- Il existe un lien statistique entre le fait d’être fumeur actif quotidien et le risque de contracter le coronavirus (estimé entre 2 et 10 fois moins).
- "Il existerait à côté de l’effet néfaste du tabac sur les voies respiratoires, un effet bénéfique paradoxal spécifique de la nicotine qui demande à être démontré".
Depuis le début de la pandémie, de nombreuses observations, parfois contradictoires, ont été relayées concernant la Covid-19 et le tabagisme. A l’occasion du 25ème Congrès de Pneumologie de Langue Française, les pneumologues font le point sur cette interaction.
Les certitudes
Le tabac a tué 75 000 français en 2020, la Covid-19 68 000. Il existe un lien statistique entre le fait d’être fumeur actif quotidien et le risque de contracter le coronavirus : ceux qui fument auraient entre 2 et 10 fois moins de risque de développer la maladie, selon des estimations rapportées à travers des dizaines d’études. "Une seule étude, de mauvaise qualité avec 98% de données manquantes, est discordante", estiment les pneumologues.
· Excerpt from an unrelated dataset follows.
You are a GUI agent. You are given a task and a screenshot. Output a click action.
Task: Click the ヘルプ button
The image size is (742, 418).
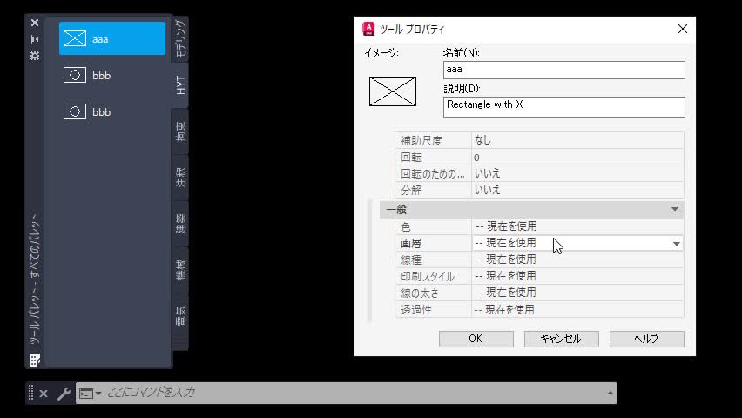tap(646, 339)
Autre certitude : le lien protecteur du tabac et de la Covid-19 n’existe pas chez les anciens fumeurs.
Les quasi-certitudes
"Le lien entre le tabagisme et la Covid-19 serait un lien causal", analysent les professionnels de santé.
La nicotine est l’agent de la fumée le plus suspect d’être "protecteur", du fait de la présence de récepteurs nicotiniques proches de ceux de l’ACE2. Par ailleurs, les données d’une étude française conduite par EPIPHAR montrent que les personnes sous substituts nicotiniques sont moins victimes de la Covid-19 que ceux qui n’en reçoivent pas.
Les sujets de discussion
D’autres données font débat dans la communauté scientifique, à savoir : les variations du lien entre le tabac et la covid-19 avec les nouveaux mutants restent totalement inconnues, mais sont importantes à évaluer, justifiant un parfait recueil du tabagisme chez tous les patients Covid-19 ; chez les ex-fumeurs, il existe une aggravation de l’évolution de la Covid-19 et de la grippe voisine dans toutes les études, évoquant l’existence d’effets délétères à long terme du tabagisme identiques dans ces deux pathologies ; chez les fumeurs actifs de longue date, les études rapportent une aggravation de la Covid-19 plutôt moindre qu’avec la grippe ; chez les jeunes marins fumeurs actifs du porte avion Charles de Gaulle ayant pour la plupart un tabagisme assez récent (28 ans d’âge médian), le coronavirus est plutôt moins grave chez les fumeurs qui, s’ils sont malades, ont moins de toux et de dyspnée, moins de signes généraux et sont significativement moins souvent mis sous oxygène que les non-fumeurs.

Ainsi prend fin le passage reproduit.